Politik

EU-Geheimpapier zum Grexit: „Panzer auf den Straßen von Athen“

Die EU-Kommission hat ein Geheimpapier für den Grexit erarbeitet. Offenbar erwartet die Kommission bei der Wiedereinführung der Drachme solch massive soziale Unruhen, dass ein an dem Papier Beteiligter schon die Panzer auf den Straßen Athens sieht.
20.07.2015 00:19
Lesezeit: 1 min

Die griechische Zeitung Kathimerini berichtet von dem von EU-Präsident Jean-Claude Juncker entwickelten Plan für den Grexit. Die Zeitung spricht von einem apokalyptischen Plan. Juncker hatte gesagt, es gäbe einen detaillierten Plan für den Fall, dass es beim Gipfel zu keiner Einigung mit Griechenland und den Euro-Rettern kommen werde.
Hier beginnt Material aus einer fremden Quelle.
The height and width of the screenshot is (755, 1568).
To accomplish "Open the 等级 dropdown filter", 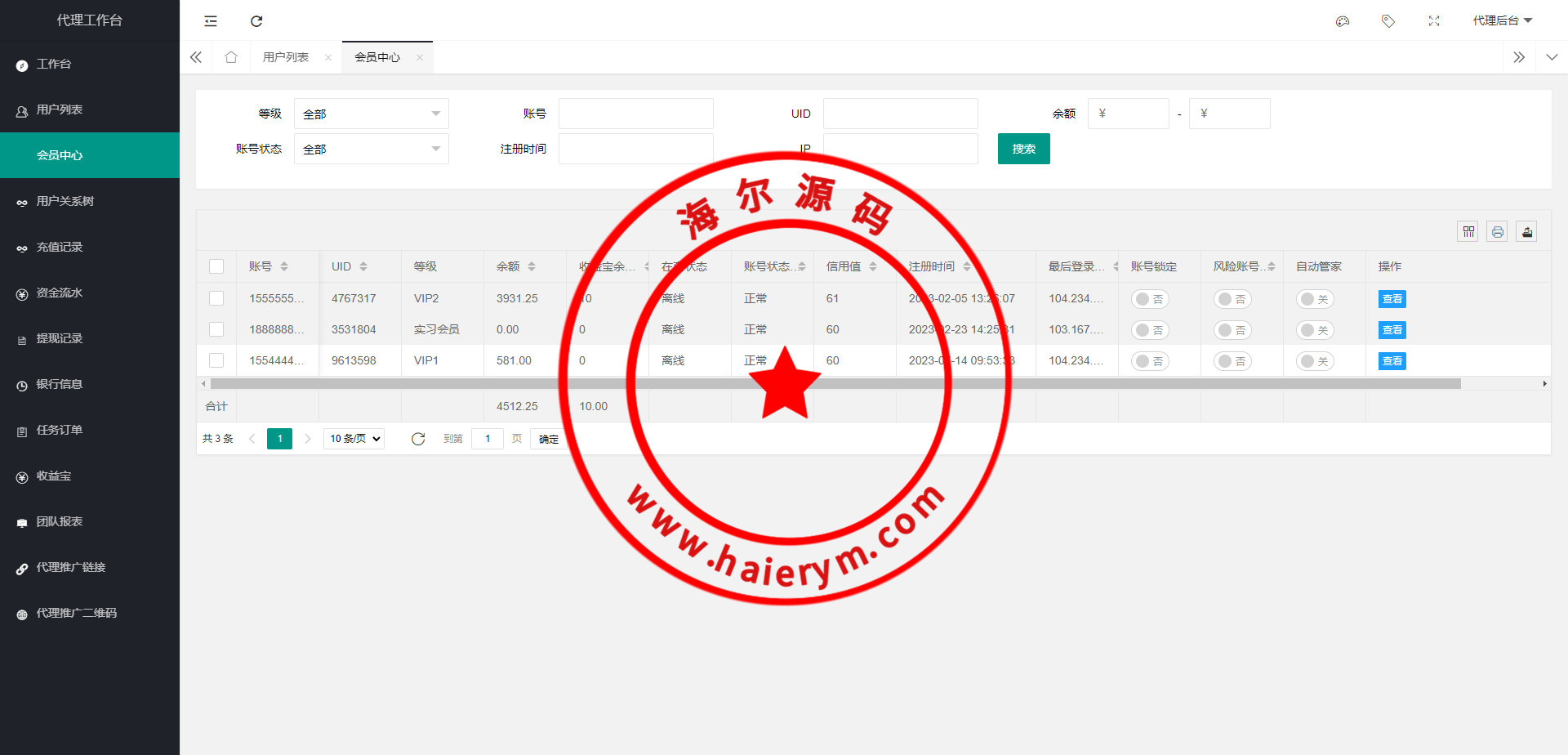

Das Papier soll von einem Team von 15 Leuten streng geheim in einem eigenen Hochsicherheitsraum in Brüssel erstellt worden sein. Darin sollen Varianten durchspielt werden, welche Folgen ein Grexit nach sich ziehen würde. In 200 Fragen und Antworten werden alle Eventualitäten durchgespielt. Dazu gehört auch der Ausschluss Griechenlands aus der EU und aus dem Schengen-Abkommen.

Das Dokument wurde offenbar relativ hastig gezimmert. Die EU-Kommission begann damit im Juni, als klar wurde, dass die Deadline des 30. Juni für das Auslaufen des zweiten Kredit-Programms nicht für eine Einigung reichen könnte.

Besonders bemerkenswert ist die Aussage eines EU-Offiziellen, den Kathimerini mit den Worten zitiert: „Wenn dieser Plan implementiert wird, wird man auf den Straßen von Athen die Geräusche von Panzern hören.“

Die EU-Kommission ist, wenn diese Aussage zutrifft, demnach offenbar zu dem Schluss gekommen, dass die Einführung der Drachme und der totale Banken-Crash zu schweren sozialen Unruhen führen würden. In dieser Situation rechnet die EU-Kommission offenbar damit, dass die griechische Armee eingreifen könnte, um die öffentliche Ordnung sicherzustellen.

Es hat in den vergangenen Wochen in Griechenland immer wieder Spekulationen gegeben, welche Rolle das Militär bei massiven Ausschreitungen spielen könnte. Die Gerüchte waren jedoch nie substantiiert worden. Die Tatsache, dass nun in den EU-Kreisen über diese Möglichkeit diskutiert wird, illustriert die dramatische Lage in der sich das Nato-Land Griechenland befindet.

Denn trotz aller Mahnungen, zuletzt von Bundeskanzlerin Angela Merkel, rechnen Beobachter nicht damit, dass der Grexit vom Tisch ist. Bundesfinanzminister Wolfgang Schäuble machte sich in einem Spiegel-Interview den Ausspruch des österreichischen Bundeskanzlers Werner Faymann zu eigen. Demnach könne ein Grexit „jederzeit eintreten“.

Ob das EU-Geheimpapier mit Angela Merkel und Wolfgang Schäuble abgesprochen ist, ist nicht bekannt. Schäubles Vorschlag eines Rauswurf Griechenlands aus dem Euro wurde erst beim Gipfel in Brüssel öffentlich. Zu diesem Zeitpunkt waren die Arbeiten an dem Papier bereits abgeschlossen.

Die griechische Regierung hat die erste von der Euro-Gruppe geforderten „Reformen“ bereits umgesetzt: Die Mehrwertsteuer steigt ab Montag für bestimmte Lebensmittel, Mahlzeiten in Restaurants und für öffentliche Verkehrsmittel auf 23 von 13 Prozent.